I have a huge multiplier of trust with Ivan and his team about their design and implementation decisions over someone second-guessing them as this nonsense is. It makes far more sense to have an intermediate representation that has knowledge of the nature and low-level things a processor line can do, that was generated from a higher-level language that is processor-agnostic, than it does to badly translate some low-level representation of a specific type of virtual hardware and its artificial limitations that was already translated/compiled from the same original higher-level processor-agnostic language and now runs at a fraction of the speed of native code that would be generated by the specializer. This is the code version of playing the telephone game through more than one dissimilar human language, say, Chinese-English-Thai, which loses meaning and efficiency along the way as a result of no 1-to-1 mapping of thoughts.

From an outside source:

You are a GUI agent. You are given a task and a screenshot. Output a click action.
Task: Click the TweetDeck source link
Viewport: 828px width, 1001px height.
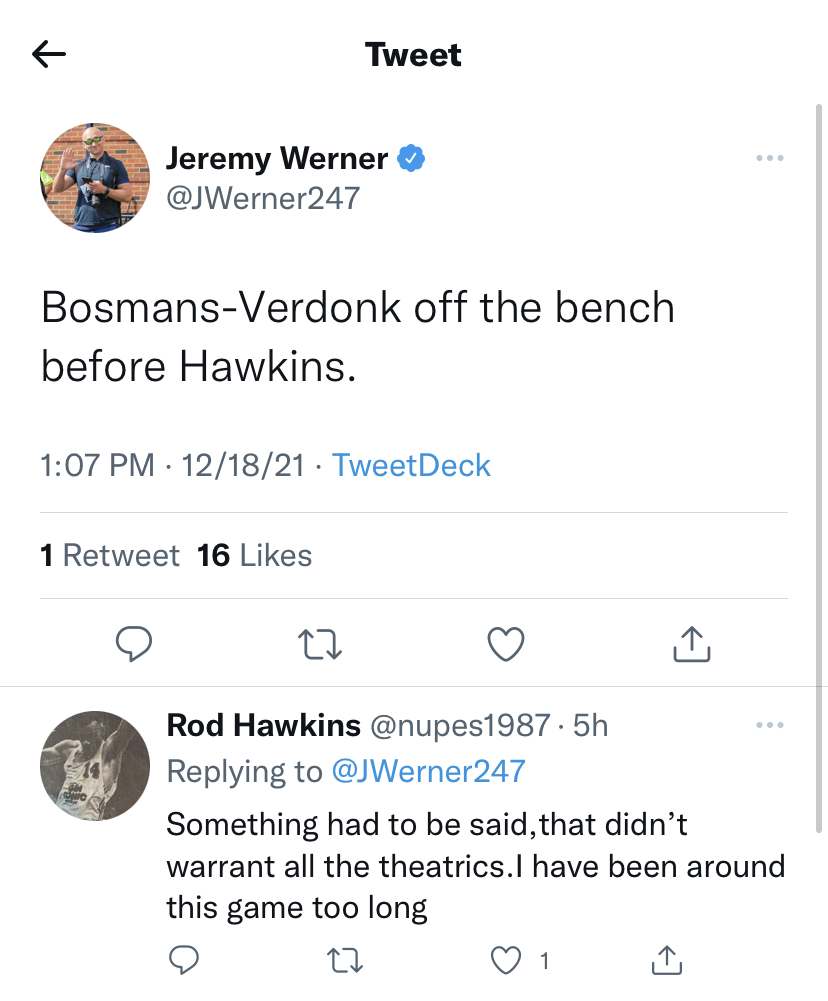tap(411, 466)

At least Sweet-16 provided a practical advantage for the Apple 2: a way to execute more compact code on a virtual processor with more registers than the 6502, albeit slower than native. WebAssembly for the Mills only has value as another way to get very limited applications running at a speed and efficiency disadvantage compared to compiling the same code sent through the (say, C++) compiler to Mill without going through a more conceptually-limited VM representation in between. WebAssembly has a very limited use-case scenario in the real world right now, and only makes sense to think about implementing as an entirely separate thing after there is a full OS with web browser for actual Mill CPU hardware already running.